Two close-to-production mass storage facilities are now complementing the Energy Lab 2.0 of Karlsruhe Institute of Technology (KIT). The scientists are testing optimized control by a new lithium-ion storage system for short-term grid stabilization and a new redox-flow storage system for longer storage terms.
In case of an increasingly decentralized and fluctuating energy production from renewable sources, building of storage capacities for grid stabilization is a central challenge. With the close-to-production prototypes of two energy storage systems, including an optimized control system, KIT is now demonstrating two standard solutions. Within its Energy Lab 2.0, a large-scale energy research infrastructure at KIT, a new lithium-ion storage system and a new redox-flow storage system have been taken into operation. “We will demonstrate the interaction of the new energy storage systems with other grid components in close-to-practice operation,” says Professor Roland Dittmeyer, scientific coordinator of the Energy Lab 2.0. “Our development work is aiming for low-cost, but efficient mass storage facilities for the future energy system.”

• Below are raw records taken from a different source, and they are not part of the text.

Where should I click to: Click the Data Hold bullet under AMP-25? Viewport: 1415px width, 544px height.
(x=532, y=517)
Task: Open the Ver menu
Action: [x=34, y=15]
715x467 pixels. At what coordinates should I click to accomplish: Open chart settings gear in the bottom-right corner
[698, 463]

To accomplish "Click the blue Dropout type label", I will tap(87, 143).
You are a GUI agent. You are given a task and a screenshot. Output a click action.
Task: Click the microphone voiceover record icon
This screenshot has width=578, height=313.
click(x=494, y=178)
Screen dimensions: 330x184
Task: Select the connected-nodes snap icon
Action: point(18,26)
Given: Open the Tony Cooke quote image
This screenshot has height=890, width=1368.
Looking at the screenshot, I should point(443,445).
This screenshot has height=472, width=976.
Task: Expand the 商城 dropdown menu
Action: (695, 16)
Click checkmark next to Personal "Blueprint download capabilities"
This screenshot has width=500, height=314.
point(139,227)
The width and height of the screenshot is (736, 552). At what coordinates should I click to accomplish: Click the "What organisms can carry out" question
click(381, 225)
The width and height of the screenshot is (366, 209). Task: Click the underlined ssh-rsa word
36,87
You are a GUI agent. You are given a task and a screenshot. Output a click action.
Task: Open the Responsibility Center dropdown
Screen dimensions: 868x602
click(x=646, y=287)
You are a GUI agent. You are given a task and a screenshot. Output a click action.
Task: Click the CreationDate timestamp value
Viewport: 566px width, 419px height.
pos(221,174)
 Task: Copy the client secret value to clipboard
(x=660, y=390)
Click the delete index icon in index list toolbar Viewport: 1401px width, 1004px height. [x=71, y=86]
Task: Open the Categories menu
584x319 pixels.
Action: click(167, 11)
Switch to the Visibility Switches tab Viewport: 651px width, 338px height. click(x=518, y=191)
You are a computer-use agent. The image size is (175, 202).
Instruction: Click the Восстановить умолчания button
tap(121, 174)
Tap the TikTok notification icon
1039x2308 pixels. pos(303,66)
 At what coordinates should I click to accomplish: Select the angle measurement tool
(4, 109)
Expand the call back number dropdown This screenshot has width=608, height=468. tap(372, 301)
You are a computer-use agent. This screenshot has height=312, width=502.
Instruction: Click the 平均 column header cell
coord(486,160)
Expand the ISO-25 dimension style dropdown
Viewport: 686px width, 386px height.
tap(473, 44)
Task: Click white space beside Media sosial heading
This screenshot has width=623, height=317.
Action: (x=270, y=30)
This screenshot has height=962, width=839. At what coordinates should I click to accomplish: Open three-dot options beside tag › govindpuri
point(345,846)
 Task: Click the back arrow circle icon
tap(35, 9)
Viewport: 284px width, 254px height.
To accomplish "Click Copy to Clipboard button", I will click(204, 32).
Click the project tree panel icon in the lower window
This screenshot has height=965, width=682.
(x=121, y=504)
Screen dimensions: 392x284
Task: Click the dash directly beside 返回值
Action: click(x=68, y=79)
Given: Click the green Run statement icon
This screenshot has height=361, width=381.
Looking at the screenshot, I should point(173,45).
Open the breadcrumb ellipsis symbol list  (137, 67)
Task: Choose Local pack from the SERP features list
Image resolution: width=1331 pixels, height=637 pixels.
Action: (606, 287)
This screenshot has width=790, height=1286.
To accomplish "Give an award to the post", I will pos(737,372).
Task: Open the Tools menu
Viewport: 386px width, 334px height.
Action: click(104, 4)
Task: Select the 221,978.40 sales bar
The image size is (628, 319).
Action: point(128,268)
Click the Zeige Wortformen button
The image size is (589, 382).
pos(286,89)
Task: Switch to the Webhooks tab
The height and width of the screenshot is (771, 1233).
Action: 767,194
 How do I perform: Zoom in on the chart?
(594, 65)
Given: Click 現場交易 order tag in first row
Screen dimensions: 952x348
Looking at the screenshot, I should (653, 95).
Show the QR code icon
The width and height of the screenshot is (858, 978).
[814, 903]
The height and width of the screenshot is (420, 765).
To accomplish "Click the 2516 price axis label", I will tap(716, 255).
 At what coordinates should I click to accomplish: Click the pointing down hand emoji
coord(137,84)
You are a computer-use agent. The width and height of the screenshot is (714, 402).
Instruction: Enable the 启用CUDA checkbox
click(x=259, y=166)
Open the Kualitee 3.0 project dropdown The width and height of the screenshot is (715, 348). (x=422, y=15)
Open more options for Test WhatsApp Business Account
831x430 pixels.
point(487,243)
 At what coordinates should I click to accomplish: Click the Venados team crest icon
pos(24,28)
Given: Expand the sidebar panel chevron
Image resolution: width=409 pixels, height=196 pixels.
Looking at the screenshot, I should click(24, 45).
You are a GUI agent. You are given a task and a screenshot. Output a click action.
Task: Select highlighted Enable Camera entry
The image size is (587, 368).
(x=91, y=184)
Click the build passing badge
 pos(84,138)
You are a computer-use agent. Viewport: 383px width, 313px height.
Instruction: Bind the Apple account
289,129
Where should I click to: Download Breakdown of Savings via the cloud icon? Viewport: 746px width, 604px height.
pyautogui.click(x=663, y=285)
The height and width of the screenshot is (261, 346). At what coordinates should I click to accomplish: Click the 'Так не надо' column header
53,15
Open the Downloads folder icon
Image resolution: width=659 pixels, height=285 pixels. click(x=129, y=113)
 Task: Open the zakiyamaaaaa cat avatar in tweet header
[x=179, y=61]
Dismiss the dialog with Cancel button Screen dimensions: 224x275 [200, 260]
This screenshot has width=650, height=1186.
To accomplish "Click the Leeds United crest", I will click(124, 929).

Dynamic: Lithium-ion Battery Storage System in the Energy Lab 2.0
Lithium-ion storage systems are particularly suited for short-term dynamic power supply. Already now, they significantly contribute to grid stability. However, battery storage systems based on lithium-ion technology are associated with high costs. Apart from investment costs, also operation costs play an important role. With the new lithium-ion mass storage system of the Energy Lab 2.0, KIT has implemented a solution with very low operation and maintenance costs.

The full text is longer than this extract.